Chen Liang, Xirui Jiang, Naihao Deng, Eytan Adar, Anhong Guo

cs.HCcs.CL

TLDR

This paper evaluates VLMs' understanding of UI animations using a new dataset, finding they detect motion but struggle with high-level interpretation.

Key contributions

  • Highlights the research gap in VLM UI understanding, which primarily focuses on static screenshots.
  • Introduced AniMINT, a novel dataset of 300 densely annotated UI animation videos.
  • Evaluated state-of-the-art VLMs on animation perception, purpose, and meaning.
  • VLMs reliably detect primitive motion but show inconsistent high-level animation interpretation, lagging human performance.

Why it matters

Understanding UI animations is crucial for AI agents to reliably interact with modern interfaces, which increasingly use animations for functional purposes. This work reveals current VLMs' limitations in high-level animation interpretation, guiding future research to build more capable and robust UI agents.

Original Abstract

AI agents operating on user interfaces must understand how interfaces communicate state and feedback to act reliably.

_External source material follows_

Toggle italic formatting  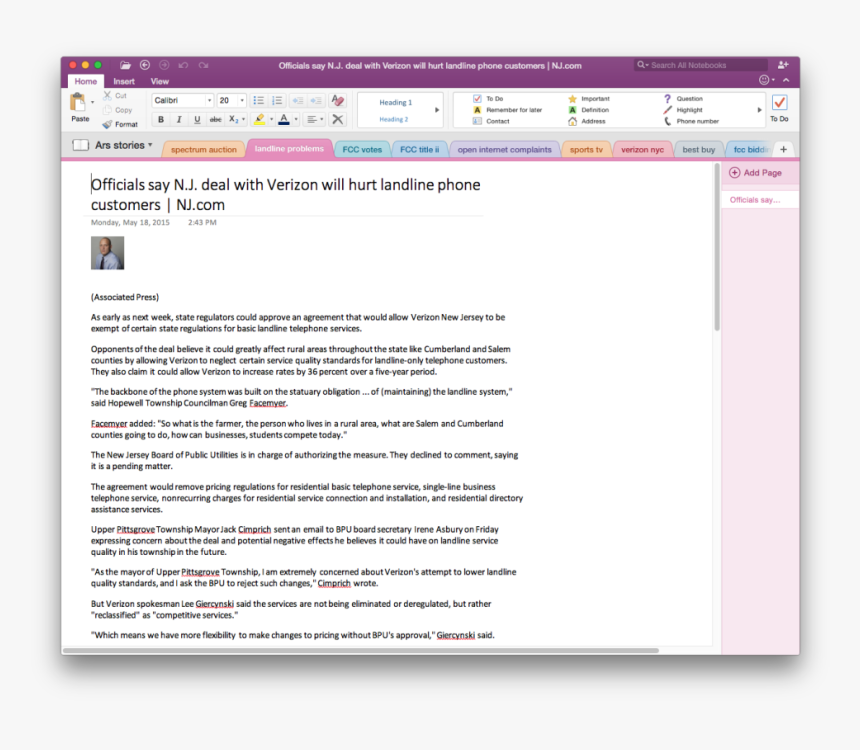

As a core communicative modality, animations are increasingly used in modern interfaces, serving critical functional purposes beyond mere aesthetics. Thus, understanding UI animation is essential for comprehensive interface interpretation. However, recent studies of Vision Language Models (VLMs) for UI understanding have focused primarily on static screenshots, leaving it unclear how well these models handle dynamic UI animations. To address this gap, we created AniMINT, a novel dataset of 300 densely annotated UI animation videos. We systematically evaluate state-of-the-art VLMs on UI animation understanding, including their abilities to perceive the animation effects, identify animation purposes, and interpret animation meaning. Our results show that VLMs can reliably detect primitive motion. However, their high-level animation interpretation remains inconsistent, with substantial gaps relative to human performance. Finally, we use Motion, Context, and Perceptual Cues (MCPC) to probe factors affecting VLM performance, revealing key bottlenecks and directions for future improvement.